- **REQUEST**
Copy the data below word for word, from its first line through the line containing "Looking at the screenshot, I should click(x=725, y=180).".

[Dataset items]
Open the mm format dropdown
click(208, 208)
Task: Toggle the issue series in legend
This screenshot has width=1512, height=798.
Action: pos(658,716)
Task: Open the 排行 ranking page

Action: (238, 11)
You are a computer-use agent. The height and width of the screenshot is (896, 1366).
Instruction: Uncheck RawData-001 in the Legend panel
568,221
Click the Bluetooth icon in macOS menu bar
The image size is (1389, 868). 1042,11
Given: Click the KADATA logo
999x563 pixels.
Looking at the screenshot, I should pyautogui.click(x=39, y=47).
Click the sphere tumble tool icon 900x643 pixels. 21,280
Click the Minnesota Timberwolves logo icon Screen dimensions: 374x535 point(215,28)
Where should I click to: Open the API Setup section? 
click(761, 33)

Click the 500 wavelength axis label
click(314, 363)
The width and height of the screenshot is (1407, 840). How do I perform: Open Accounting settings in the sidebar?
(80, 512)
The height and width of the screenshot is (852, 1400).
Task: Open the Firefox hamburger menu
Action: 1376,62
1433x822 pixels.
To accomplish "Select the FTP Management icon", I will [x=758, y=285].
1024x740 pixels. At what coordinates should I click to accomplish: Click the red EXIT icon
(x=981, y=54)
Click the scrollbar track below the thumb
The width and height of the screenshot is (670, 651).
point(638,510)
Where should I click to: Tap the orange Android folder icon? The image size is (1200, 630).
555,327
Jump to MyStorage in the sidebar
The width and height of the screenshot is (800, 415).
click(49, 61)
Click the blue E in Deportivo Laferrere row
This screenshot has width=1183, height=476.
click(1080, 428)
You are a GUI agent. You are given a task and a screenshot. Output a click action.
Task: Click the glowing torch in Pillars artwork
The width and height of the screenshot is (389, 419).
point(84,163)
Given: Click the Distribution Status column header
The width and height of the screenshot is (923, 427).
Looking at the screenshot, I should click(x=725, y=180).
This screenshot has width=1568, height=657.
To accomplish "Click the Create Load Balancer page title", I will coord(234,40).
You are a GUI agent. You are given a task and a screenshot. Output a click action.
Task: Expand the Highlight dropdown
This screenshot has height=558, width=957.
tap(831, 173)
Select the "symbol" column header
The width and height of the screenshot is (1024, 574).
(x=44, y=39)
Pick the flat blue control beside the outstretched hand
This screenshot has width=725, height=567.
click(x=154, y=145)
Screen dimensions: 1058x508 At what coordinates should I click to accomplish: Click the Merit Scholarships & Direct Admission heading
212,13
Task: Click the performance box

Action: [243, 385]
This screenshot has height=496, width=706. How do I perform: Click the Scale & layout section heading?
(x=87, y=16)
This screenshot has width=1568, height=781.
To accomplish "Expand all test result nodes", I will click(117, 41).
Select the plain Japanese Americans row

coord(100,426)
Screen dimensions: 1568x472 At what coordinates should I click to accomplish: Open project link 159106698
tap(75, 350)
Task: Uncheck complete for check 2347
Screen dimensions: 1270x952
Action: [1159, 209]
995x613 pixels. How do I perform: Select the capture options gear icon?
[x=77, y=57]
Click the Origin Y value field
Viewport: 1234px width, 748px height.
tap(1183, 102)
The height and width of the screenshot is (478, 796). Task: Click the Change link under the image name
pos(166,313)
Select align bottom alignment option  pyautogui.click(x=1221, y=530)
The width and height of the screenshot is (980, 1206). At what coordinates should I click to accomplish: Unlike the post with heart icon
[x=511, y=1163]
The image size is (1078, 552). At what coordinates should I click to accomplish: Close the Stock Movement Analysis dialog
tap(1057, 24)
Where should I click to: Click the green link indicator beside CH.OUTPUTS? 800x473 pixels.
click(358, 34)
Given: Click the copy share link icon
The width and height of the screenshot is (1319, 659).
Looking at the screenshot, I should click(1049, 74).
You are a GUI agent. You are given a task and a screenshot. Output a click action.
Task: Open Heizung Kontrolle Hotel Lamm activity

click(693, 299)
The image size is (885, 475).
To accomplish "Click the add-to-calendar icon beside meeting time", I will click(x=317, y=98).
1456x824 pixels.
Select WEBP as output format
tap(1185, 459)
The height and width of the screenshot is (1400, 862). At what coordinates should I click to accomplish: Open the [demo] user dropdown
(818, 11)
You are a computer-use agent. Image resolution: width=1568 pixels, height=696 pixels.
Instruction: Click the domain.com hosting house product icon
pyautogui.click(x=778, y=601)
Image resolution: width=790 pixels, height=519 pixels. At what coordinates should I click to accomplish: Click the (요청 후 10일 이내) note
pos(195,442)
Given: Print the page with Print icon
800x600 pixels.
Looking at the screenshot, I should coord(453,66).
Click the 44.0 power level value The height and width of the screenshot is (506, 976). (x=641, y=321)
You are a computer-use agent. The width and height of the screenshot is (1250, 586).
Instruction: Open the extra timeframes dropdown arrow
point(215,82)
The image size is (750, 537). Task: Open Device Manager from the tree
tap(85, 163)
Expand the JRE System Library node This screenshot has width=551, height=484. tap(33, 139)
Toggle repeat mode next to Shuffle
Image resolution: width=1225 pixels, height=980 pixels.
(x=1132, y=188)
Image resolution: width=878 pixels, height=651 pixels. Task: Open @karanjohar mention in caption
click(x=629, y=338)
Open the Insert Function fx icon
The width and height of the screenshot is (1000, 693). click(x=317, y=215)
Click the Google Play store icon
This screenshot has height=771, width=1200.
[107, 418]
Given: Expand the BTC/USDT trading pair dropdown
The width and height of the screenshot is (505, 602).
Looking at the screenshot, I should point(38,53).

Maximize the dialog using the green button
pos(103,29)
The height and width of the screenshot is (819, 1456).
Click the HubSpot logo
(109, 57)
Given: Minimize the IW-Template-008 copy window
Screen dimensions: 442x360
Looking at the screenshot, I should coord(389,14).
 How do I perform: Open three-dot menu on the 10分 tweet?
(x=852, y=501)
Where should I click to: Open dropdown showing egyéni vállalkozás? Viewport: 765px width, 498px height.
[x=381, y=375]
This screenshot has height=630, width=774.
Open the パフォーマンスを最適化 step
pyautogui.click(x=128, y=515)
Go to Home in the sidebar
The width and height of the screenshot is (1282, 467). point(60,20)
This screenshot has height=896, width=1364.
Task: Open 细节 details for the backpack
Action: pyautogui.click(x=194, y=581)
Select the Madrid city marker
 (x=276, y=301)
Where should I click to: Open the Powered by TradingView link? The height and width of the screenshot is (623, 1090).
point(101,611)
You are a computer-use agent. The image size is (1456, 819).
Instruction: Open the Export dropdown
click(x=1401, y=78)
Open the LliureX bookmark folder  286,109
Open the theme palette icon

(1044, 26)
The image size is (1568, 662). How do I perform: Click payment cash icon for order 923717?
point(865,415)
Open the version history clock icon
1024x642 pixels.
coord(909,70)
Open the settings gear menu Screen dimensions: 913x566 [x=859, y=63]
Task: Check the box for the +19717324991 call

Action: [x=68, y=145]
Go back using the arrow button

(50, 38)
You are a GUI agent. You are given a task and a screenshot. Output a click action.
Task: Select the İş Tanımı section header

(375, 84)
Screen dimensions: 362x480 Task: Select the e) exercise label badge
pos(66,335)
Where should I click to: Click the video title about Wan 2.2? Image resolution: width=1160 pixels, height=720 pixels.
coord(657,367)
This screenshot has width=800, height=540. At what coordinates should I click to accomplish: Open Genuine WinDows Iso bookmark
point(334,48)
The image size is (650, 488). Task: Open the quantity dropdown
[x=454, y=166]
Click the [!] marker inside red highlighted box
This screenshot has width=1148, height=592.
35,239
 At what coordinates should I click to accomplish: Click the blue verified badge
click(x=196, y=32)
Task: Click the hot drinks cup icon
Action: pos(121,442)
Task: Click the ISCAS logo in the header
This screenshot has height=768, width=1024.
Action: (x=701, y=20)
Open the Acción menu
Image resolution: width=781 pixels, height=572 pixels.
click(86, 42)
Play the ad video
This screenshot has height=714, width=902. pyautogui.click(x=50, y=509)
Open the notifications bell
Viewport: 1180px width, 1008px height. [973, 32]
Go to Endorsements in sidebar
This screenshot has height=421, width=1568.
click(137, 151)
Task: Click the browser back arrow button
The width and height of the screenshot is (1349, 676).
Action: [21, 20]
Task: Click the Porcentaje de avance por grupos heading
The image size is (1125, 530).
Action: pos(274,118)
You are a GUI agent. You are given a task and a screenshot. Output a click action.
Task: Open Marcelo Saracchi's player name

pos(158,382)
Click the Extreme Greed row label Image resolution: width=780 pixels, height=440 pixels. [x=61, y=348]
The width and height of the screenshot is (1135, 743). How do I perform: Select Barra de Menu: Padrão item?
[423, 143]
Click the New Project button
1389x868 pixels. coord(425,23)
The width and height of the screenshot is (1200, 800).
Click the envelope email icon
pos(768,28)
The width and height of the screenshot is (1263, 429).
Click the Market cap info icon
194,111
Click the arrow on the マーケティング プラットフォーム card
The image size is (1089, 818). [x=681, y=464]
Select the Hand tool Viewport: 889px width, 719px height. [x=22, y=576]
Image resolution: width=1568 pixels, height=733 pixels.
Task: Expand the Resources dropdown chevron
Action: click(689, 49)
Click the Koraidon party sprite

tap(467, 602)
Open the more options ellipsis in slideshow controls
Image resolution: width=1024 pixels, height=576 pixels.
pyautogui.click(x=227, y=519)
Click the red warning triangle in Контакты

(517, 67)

- **THE RESPONSE**
Open the mm format dropdown
click(208, 208)
Task: Toggle the issue series in legend
This screenshot has width=1512, height=798.
Action: pos(658,716)
Task: Open the 排行 ranking page

Action: (238, 11)
You are a computer-use agent. The height and width of the screenshot is (896, 1366).
Instruction: Uncheck RawData-001 in the Legend panel
568,221
Click the Bluetooth icon in macOS menu bar
The image size is (1389, 868). 1042,11
Given: Click the KADATA logo
999x563 pixels.
Looking at the screenshot, I should pyautogui.click(x=39, y=47).
Click the sphere tumble tool icon 900x643 pixels. 21,280
Click the Minnesota Timberwolves logo icon Screen dimensions: 374x535 point(215,28)
Where should I click to: Open the API Setup section? 
click(761, 33)

Click the 500 wavelength axis label
click(314, 363)
The width and height of the screenshot is (1407, 840). How do I perform: Open Accounting settings in the sidebar?
(80, 512)
The height and width of the screenshot is (852, 1400).
Task: Open the Firefox hamburger menu
Action: 1376,62
1433x822 pixels.
To accomplish "Select the FTP Management icon", I will [x=758, y=285].
1024x740 pixels. At what coordinates should I click to accomplish: Click the red EXIT icon
(x=981, y=54)
Click the scrollbar track below the thumb
The width and height of the screenshot is (670, 651).
point(638,510)
Where should I click to: Tap the orange Android folder icon? The image size is (1200, 630).
555,327
Jump to MyStorage in the sidebar
The width and height of the screenshot is (800, 415).
click(49, 61)
Click the blue E in Deportivo Laferrere row
This screenshot has width=1183, height=476.
click(1080, 428)
You are a GUI agent. You are given a task and a screenshot. Output a click action.
Task: Click the glowing torch in Pillars artwork
The width and height of the screenshot is (389, 419).
point(84,163)
Given: Click the Distribution Status column header
The width and height of the screenshot is (923, 427).
Looking at the screenshot, I should click(x=725, y=180).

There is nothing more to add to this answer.